By Jackson Tuttle
My first career step in local government was an internship in the city manager's office in Pensacola, Florida. I chose performance measurement for an internship project and MPA thesis.
I wanted know if performance in a number of city operations was improving or declining. Using the classic industrial productivity ratio of O/I—output divided by input—I analyzed five city operations: water, wastewater, and natural gas utilities, and a city-owned seaport and regional airport. For input variables I looked at both operating costs and staffing costs in constant dollars; and I selected 30 output variables, such as revenue generated, number of accounts served, number of enplanements, and tons of cargo.
Overall, the work indicated declining productivity over a five year period in the natural gas and airport divisions, and rising productivity in the water division. The wastewater division and the Port of Pensacola yielded mixed results from the various measures. I learned of a number of other ways to measure operational performance, including use of citizen surveys and observer ratings based on predetermined criteria. Those approaches came from a review of the literature and concepts of performance measurement in local government at the time. I completed the project and submitted my thesis . . . then I got a real job.
With my first paying job in local government, I pretty much put away performance measurement, regarding it mostly as an academic exercise. I did then, I have to say, what most city and county managers and their senior staffs do today. We relegate serious and rigorous performance measurement and analysis to the back burner, and often turn the burner off.
Unfortunately, this is nothing new in our profession. In 1938, a 22-year-old graduate student at the University of Chicago named Herbert A. Simon (who one day would become one of the most influential social scientists of the 20th century and a Nobel laureate) was moonlighting as a research assistant for Clarence Ridley, then ICMA’s Executive Director.
Simon and Ridley published, first as a series of articles, and then as a landmark ICMA “green book,” Measuring Municipal Activities, with a second edition published by ICMA in 1943. Their body of work was both academically rigorous and practically useful.

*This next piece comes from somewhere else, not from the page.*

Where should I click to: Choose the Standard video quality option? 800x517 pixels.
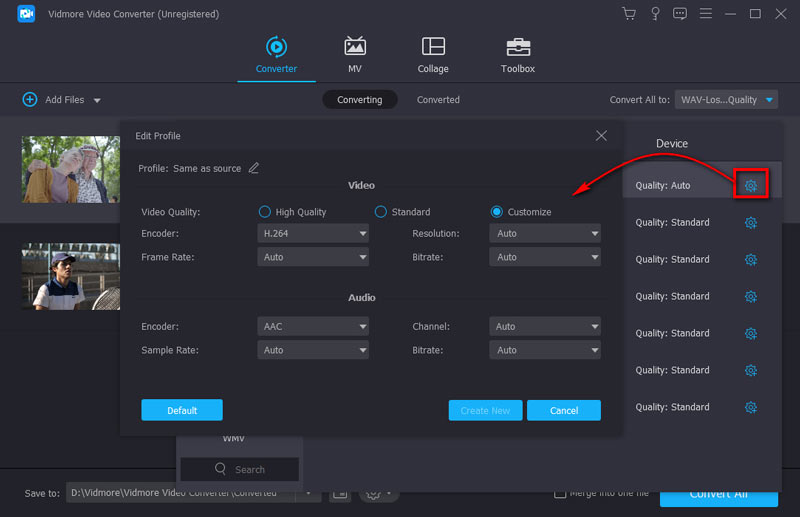point(381,212)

Perhaps it was too practical for the academics, and too academic for the practitioners, because little was done to build upon Simon-Ridley’s foundation in the decades which followed.
In the 1970s the rise of mainly Japanese manufacturing excellence in contrast to faltering American product quality sparked a “Productivity” movement which extended beyond the industrial sector. The Urban Institute’s Harry Hatry and others worked on developing efficiency and effectiveness measures for governmental operations. Soon thereafter calls for action also came from groups like the Governmental Accounting Standards Board (GASB) and the Government Finance Officers Association (GFOA). Again, however, interest and application within governmental entities at all levels lagged.
In 1994 ICMA stepped up its efforts by establishing the Center for Performance Measurement, which in 2014 was transformed into the Center for Performance Analytics. In cooperation with software developer SAS, ICMA Insights offered a foundational platform for local governments to collect, share, and analyze performance data.
The ICMA developments, and other significant influences such as that of the Commonwealth Centers for High Performance Organizations (CCHPO), helped my team design and implement a management system to continuously improve efficiency and effectiveness when I later became manager in the City of Williamsburg, Virginia.
And so, I found myself toward the end of my career pursuing the same question as at the beginning: How well is my local government performing?